TASKS AND EXERCISES:
[a] From the article on the album 16/330 Khajoor Road, answer these:
(i) Under what genre is the album listed?
(ii) Which album comes after it in the Indian Ocean chronology?
(iii) Who wrote the album's lyrics?
[b] Please extend the article on the album 16/330 Khajoor Road, picking up after its final sentence.

PAGE TEXT:
Studio album by Indian Ocean
- Released: July 25, 2010-February 25, 2011 (Free Downloads) August 30, 2012 (Release)
- Genre: Fusion
- Label: Free Download

Indian Ocean chronology
| Black Friday (2005) | 16/330 Khajoor Road (2010) | Tandanu (2014) |

= 16/330 Khajoor Road =

16/330 Khajoor Road is the sixth album by the Indian band Indian Ocean, and is the first album after the death of founding member Asheem Chakravarty. The album includes two new members of the band, Himanshu Joshi for vocals and Tuheen Chakravarty for Tabla and other percussion. Lyrics are penned by Sanjeev Sharma.

DATA:
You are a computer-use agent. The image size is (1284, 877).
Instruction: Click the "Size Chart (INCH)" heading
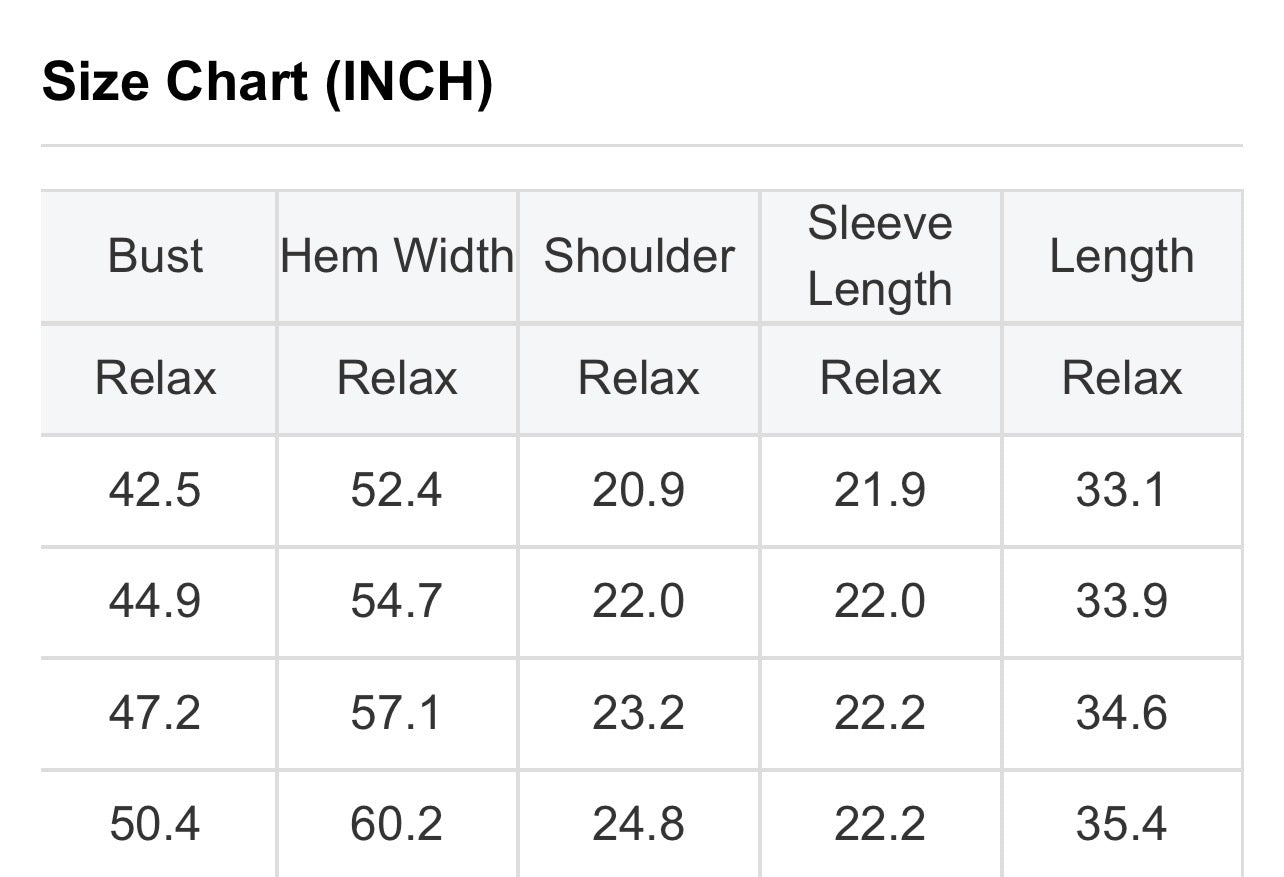(x=267, y=82)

ANSWERS FOR THE TASKS:
[a]
(i) Fusion
(ii) Tandanu (2014)
(iii) Sanjeev Sharma

[b]
The album is named after a 100-year-old bungalow where Indian Ocean had been rehearsing and creating their music since May 1997. This bungalow is located in the Karol Bagh area of Delhi. The band was offered this house by friends, Gurpreet Sidhu and Orijit Sen, who were living there at that time.

==Track listing==

===Free Downloads===
Note: Released separately from -
1. "Chand"
2. "Shunya"
3. "Jogiya"
4. "Bondhu"
5. "Bula Rahaa"
6. "Sone Ki Nagari"
7. "Darte Ho"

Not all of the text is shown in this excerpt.